Ecology: Assessing the carbon storage benefits of savanna conservation
March 17, 2022
Suppressing fires and planting trees in savannas may not lead to substantial increases in carbon storage over timescales of decades, according to a study published in Nature. The findings cast doubt over the benefits of increasing tree cover in savannas for climate-change mitigation.
Over half of global, fire-driven carbon emissions come from savannas. Increasing tree cover, by suppressing fires and planting trees, has been invoked as a strategy to reduce emissions by increasing carbon storage. However, long-term studies estimating carbon storage above and below the ground in this biome have been lacking.
Drawing on data from a 68-year-old burning experiment in Kruger National Park, South Africa, Yong Zhou, Carla Staver and colleagues compared plots of land burned annually with unburned plots and plots burned every three years. They estimated the amount of carbon stored in the soil and plants in each of the plots.
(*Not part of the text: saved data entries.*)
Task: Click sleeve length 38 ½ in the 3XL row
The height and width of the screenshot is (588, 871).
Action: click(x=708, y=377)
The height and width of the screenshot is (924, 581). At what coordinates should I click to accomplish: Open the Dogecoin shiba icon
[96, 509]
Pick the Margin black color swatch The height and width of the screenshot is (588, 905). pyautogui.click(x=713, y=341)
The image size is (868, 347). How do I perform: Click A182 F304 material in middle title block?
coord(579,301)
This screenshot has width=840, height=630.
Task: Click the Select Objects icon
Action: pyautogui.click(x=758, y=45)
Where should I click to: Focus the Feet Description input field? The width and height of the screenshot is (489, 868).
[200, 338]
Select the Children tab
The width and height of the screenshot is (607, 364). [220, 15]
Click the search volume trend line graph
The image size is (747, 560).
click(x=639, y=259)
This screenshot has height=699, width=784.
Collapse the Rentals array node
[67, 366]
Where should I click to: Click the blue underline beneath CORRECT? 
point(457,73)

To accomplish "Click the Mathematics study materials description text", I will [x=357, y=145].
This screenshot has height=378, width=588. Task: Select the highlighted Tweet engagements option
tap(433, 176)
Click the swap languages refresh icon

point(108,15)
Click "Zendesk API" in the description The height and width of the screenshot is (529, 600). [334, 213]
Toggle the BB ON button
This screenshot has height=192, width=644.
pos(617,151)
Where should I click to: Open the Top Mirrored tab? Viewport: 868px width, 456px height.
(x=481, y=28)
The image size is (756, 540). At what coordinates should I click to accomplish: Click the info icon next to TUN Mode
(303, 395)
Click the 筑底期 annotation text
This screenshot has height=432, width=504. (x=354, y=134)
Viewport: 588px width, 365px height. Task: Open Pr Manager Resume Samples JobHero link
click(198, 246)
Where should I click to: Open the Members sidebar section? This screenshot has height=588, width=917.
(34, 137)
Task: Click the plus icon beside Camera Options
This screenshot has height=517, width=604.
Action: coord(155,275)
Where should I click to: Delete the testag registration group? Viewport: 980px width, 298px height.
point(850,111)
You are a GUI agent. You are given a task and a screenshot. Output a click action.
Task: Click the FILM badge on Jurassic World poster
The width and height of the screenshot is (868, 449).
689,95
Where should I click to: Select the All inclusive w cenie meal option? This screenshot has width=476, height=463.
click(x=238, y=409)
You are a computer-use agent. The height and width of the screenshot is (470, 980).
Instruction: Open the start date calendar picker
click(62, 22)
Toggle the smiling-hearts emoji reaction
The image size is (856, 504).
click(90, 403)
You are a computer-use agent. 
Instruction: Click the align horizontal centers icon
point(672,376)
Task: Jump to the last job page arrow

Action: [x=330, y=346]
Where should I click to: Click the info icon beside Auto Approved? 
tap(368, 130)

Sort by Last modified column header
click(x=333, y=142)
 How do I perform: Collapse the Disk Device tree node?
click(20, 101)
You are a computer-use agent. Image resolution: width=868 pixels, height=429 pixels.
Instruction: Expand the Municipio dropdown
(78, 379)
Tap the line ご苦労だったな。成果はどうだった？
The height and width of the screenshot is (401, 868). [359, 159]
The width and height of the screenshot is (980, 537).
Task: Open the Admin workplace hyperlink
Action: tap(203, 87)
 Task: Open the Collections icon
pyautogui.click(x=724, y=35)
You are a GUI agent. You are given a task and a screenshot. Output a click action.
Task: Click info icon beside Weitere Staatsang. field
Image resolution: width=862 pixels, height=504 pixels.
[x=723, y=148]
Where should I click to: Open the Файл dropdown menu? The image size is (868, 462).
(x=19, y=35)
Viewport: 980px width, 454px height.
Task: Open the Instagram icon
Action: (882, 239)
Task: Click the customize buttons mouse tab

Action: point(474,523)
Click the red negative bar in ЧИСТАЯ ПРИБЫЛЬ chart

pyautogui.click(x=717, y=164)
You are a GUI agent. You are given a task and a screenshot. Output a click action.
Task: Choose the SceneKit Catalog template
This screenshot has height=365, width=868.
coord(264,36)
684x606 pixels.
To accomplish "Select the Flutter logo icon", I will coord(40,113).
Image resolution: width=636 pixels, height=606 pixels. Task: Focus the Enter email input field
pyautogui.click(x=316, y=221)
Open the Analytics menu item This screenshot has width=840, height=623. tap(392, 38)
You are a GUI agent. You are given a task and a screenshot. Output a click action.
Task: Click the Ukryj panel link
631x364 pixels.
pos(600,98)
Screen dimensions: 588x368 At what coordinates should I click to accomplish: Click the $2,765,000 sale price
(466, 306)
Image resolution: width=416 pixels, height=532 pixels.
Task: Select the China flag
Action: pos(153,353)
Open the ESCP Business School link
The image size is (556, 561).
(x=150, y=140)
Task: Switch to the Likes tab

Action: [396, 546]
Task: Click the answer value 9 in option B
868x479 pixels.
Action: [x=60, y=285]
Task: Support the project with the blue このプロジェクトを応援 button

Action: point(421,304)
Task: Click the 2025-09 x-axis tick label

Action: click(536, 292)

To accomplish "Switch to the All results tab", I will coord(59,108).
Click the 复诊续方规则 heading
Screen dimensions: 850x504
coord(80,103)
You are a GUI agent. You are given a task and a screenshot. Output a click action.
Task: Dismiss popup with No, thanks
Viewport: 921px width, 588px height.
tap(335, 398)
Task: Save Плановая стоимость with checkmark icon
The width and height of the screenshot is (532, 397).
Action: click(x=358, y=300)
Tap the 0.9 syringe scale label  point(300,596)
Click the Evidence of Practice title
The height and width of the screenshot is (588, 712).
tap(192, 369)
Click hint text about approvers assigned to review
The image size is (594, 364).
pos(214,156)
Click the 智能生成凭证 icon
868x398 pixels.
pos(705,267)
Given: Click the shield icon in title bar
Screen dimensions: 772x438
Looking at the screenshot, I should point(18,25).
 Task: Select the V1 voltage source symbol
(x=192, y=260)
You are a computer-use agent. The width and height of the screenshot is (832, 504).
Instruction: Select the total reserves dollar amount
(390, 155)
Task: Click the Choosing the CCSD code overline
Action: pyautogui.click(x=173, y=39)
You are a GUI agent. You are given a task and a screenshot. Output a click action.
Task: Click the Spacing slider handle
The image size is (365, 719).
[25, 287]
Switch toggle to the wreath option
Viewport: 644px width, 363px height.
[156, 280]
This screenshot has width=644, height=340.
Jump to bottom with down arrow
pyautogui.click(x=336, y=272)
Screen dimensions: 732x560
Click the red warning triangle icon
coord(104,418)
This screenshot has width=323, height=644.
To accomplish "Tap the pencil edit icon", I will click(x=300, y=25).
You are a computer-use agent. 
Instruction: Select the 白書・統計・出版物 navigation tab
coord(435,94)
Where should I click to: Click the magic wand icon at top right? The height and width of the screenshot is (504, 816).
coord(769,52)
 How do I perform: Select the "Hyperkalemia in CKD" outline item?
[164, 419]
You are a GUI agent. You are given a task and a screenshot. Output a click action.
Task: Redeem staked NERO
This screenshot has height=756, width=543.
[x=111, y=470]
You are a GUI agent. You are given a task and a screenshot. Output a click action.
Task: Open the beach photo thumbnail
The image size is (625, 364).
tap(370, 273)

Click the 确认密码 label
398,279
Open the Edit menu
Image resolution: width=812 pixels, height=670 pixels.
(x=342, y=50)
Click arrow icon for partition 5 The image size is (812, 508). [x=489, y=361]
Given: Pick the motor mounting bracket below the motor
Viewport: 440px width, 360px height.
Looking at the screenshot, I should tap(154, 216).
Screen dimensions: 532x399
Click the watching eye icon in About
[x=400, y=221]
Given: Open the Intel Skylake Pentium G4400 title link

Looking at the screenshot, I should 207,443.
The authors found that fire suppression increases total-ecosystem carbon storage in the study site, but only by about 0.35 tonnes of carbon per hectare per year — nearly 30 times less than the previous estimates.
In an accompanying News & Views article, Niall Hanan and Anthony Swemmer note that the experiments were conducted in a limited number of plots in the wettest part of the park, and that "similar studies in other regions are needed to further explore the role of fire suppression and tree planting in fire-prone savannahs."